My partner and I both work (and both love our jobs) but we made an agreement that I only contribute towards a small portion of bills and some of the food. He takes care of the rest. In return I do “unpaid labour” at home - laundry, cleaning and 70% of all cooking (I work from home so it’s not a big deal). I also put a large portion of my earnings into a savings account should something happen and either of us is unable to work.
It works well for us BUT we discussed it at length and made an agreement that this is the best way forward for the family.
I would have a conversation with your husband that, if he wants to give up work, he needs to a”take 100% of household responsibilities. I would be leaning towards part-time employment until the mortgage is paid off and you can split household chores accordingly - 50/50 on the days you both work and 100/0 on the days only you work. If he is not able to uphold his end of the agreement, he needs to contribute either equally or proportionally financially.

user1492757084 · 07/06/2023 09:12

Maybe if he worked part time that would work out.
Also set aside your extra finances on an investment for the children, agreed upon, such as an extra property.

Work towards increasing your wealth while you can for the benefit of your children. Thus, the extra money you earn is not actually going in to the normal every day expense fund - not available to subsidise his hobby.

TheBerry · 07/06/2023 09:16

Sounds infuriating, he’s your partner not your sugar baby. He can’t sponge of you just because he’s earning well. At the very least if he wants to give up work he should keep the household in good order.
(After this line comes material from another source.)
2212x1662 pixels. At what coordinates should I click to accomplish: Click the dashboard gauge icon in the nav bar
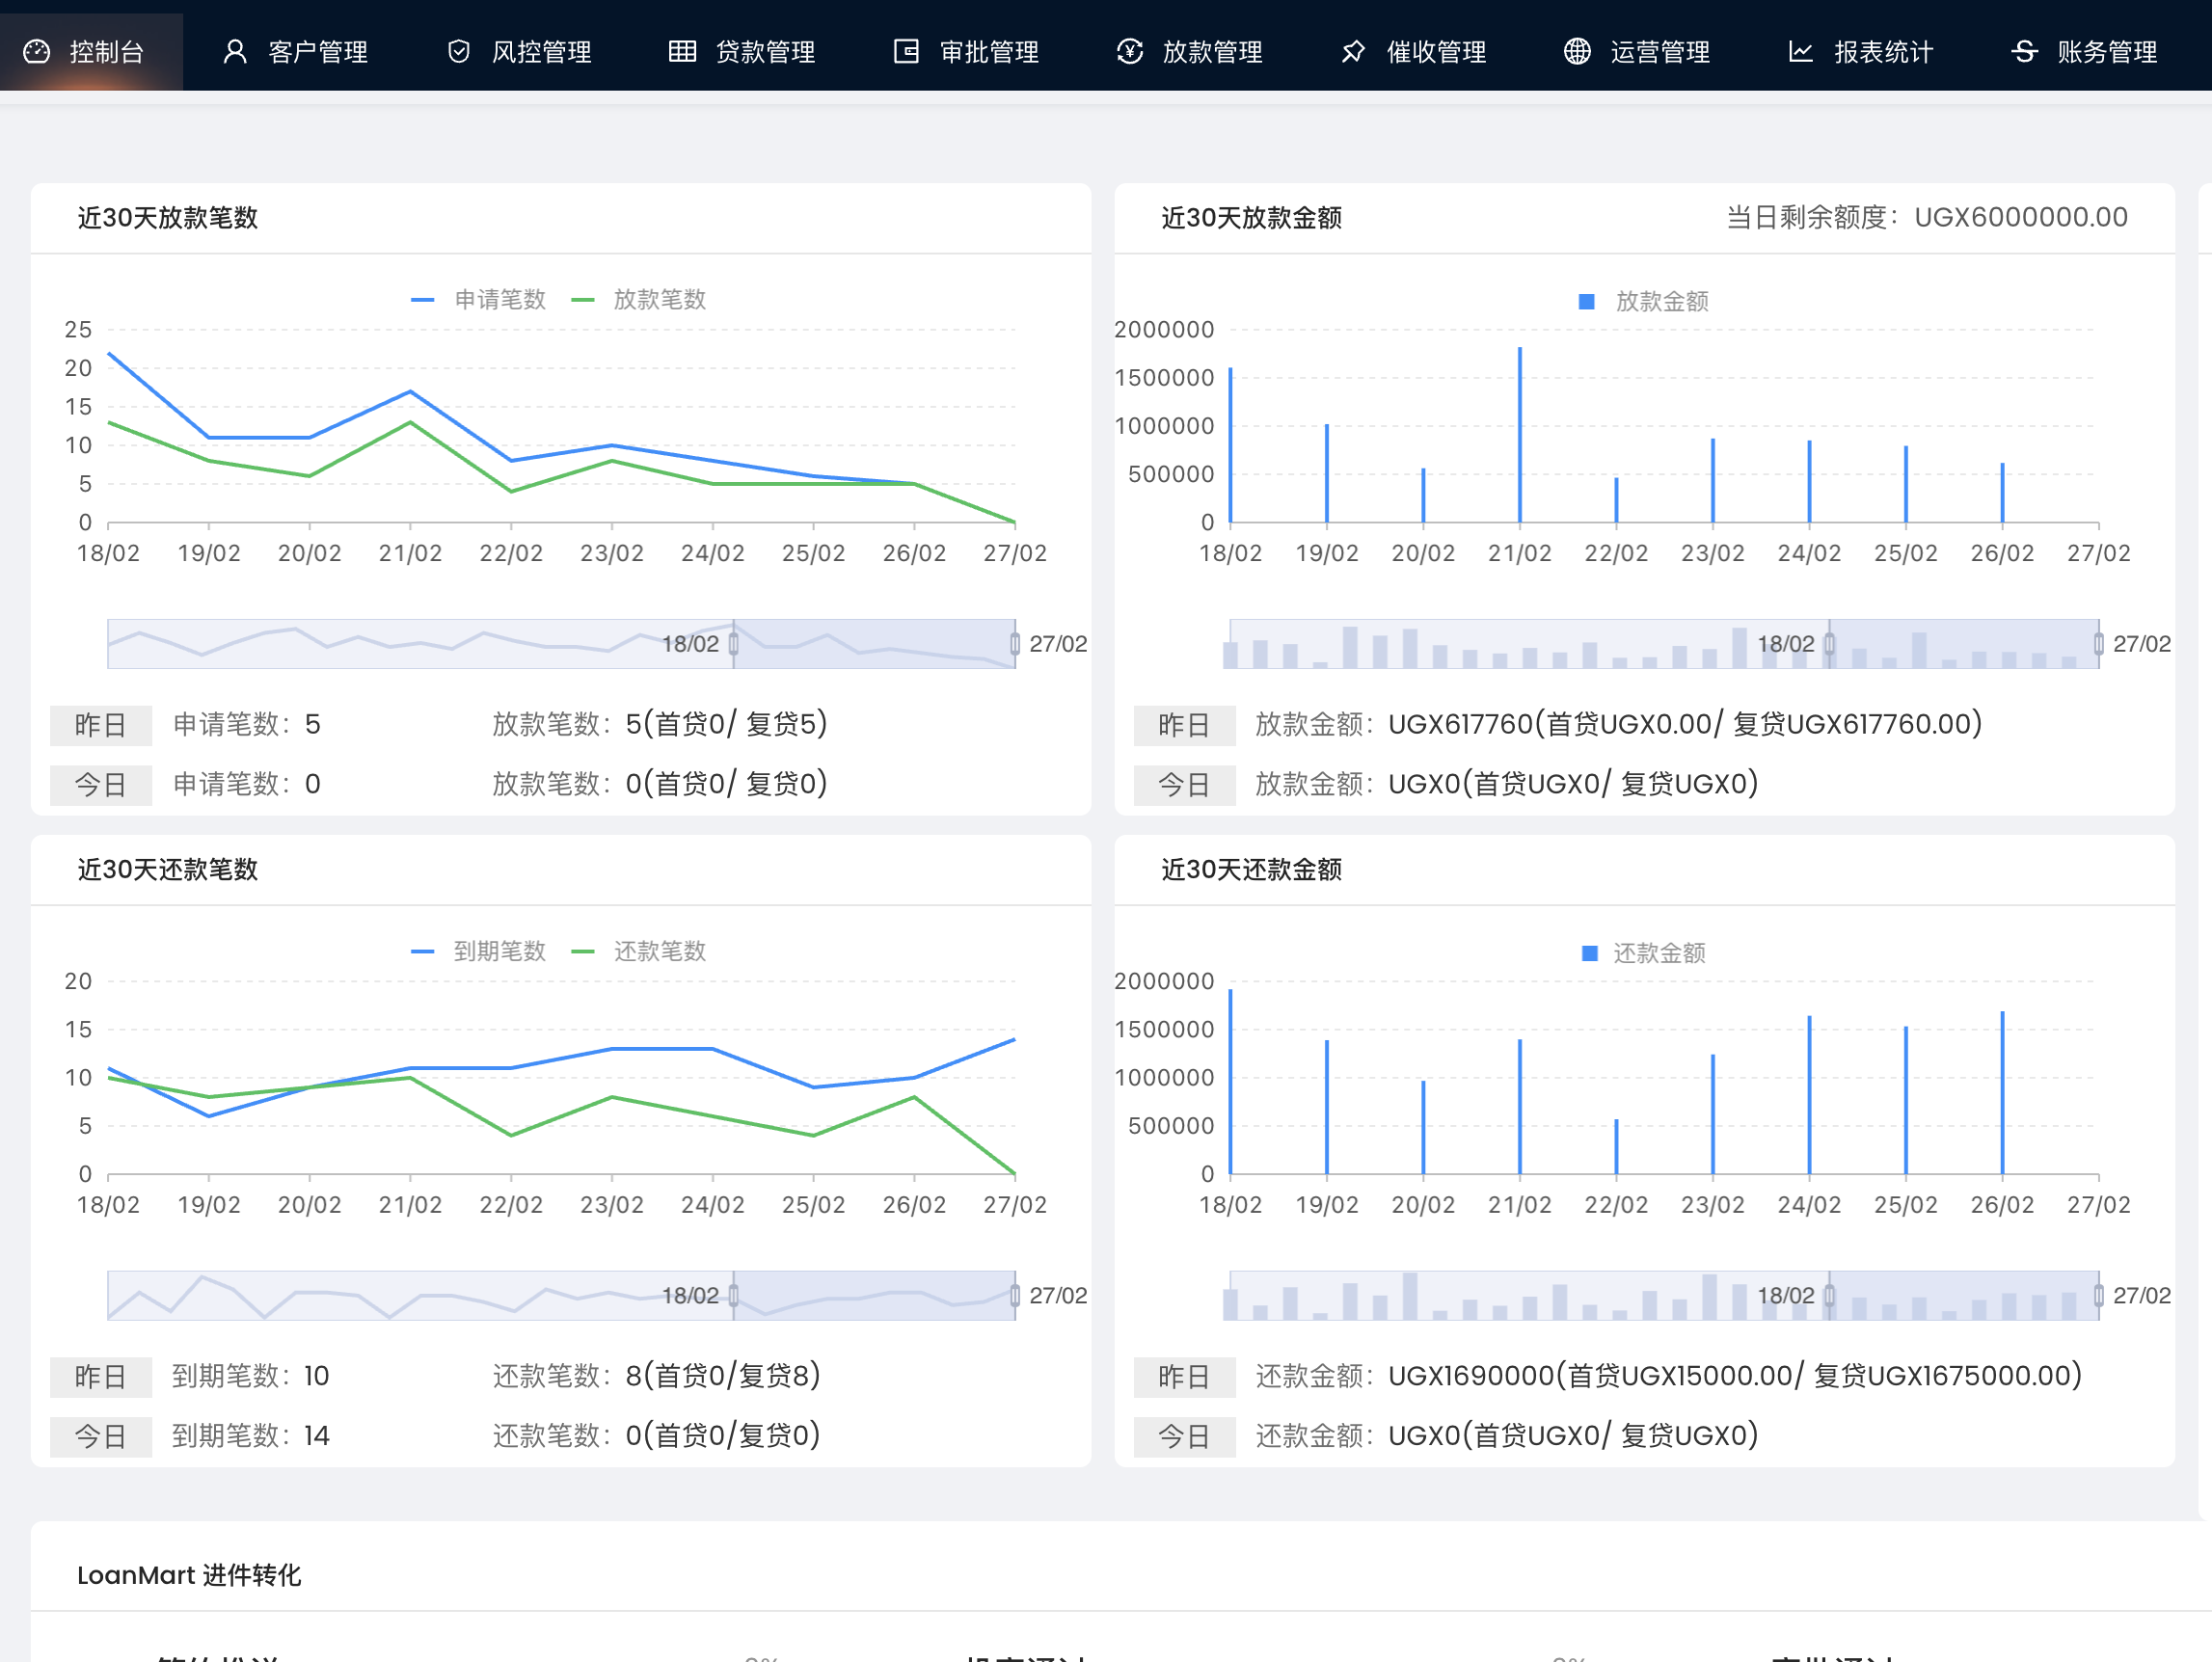tap(37, 51)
How are you even attracted to him.

SkyandSurf · 07/06/2023 09:22

Could you both work a four day week? Why should he have all the leisure time?

I wouldn't be on board with this at all.

I received a big promotion last year and my DH suggested that he resign and be a SAHD. I said absolutely fucking not.

He'd been a 'SAHD' for 4 months once before due to redundancy - we kept the nanny the whole time, he lived a life of leisure. Didn't do a single one of the list of jobs and tasks around the house we wrote together. Did less than half the housework. Eventually I told him that if he didn't get a job in the next week I'd give the nanny her notice and he could genuinely be a SAHD. Miraculously a job appeared and he was at work within a week.

It's hard to respect someone who doesn't contribute. Or someone who swans into the SAHP position once all the hardest child rearing years are done/the children are in school.

NoSquirrels · 07/06/2023 09:25

I had envisaged another 10 years of both of us saving, paying off the mortgage and getting some kind of pension. We aren't rich, no real savings but of course the new salary is huge so would make a massive difference to achieving all these goals but not without him earning some kind of salary.

This is important, OP. He wants to retire whilst he’s young and you’re earning the money, so he can have fun with no financial restraints.

Then, when you retire too, there will be no money for you to have fun, and you’ll have to scrimp and go without, because there’s no savings in the pension pot and no income.

You’re not being mean. These 10 years are incredibly important. He needs to keep working.

NoSquirrels · 07/06/2023 09:30

Also, late teenage years are expensive. Do your DC want to go to university or further training? Your new salary excludes them from much in the way of a student loan, so you’ll be expected to top up a lot of money. His salary could really help with that. If he retires he’s disadvantaging his DC as well as you.

Frogmila · 07/06/2023 09:30

ODFODeary · 05/06/2023 19:15

Hmm I'm torn , you are doing what you want to do so I can see why he wants to do the same
I think it's unfair to put your standards of housekeeping on him though but you'd have to be strong to ignore it
I suppose you could give it a trial run or he could get a PT position

How is it equivalent in any way if he wants her to.fund the household/ him? It's not the same as being a SAHP of young children.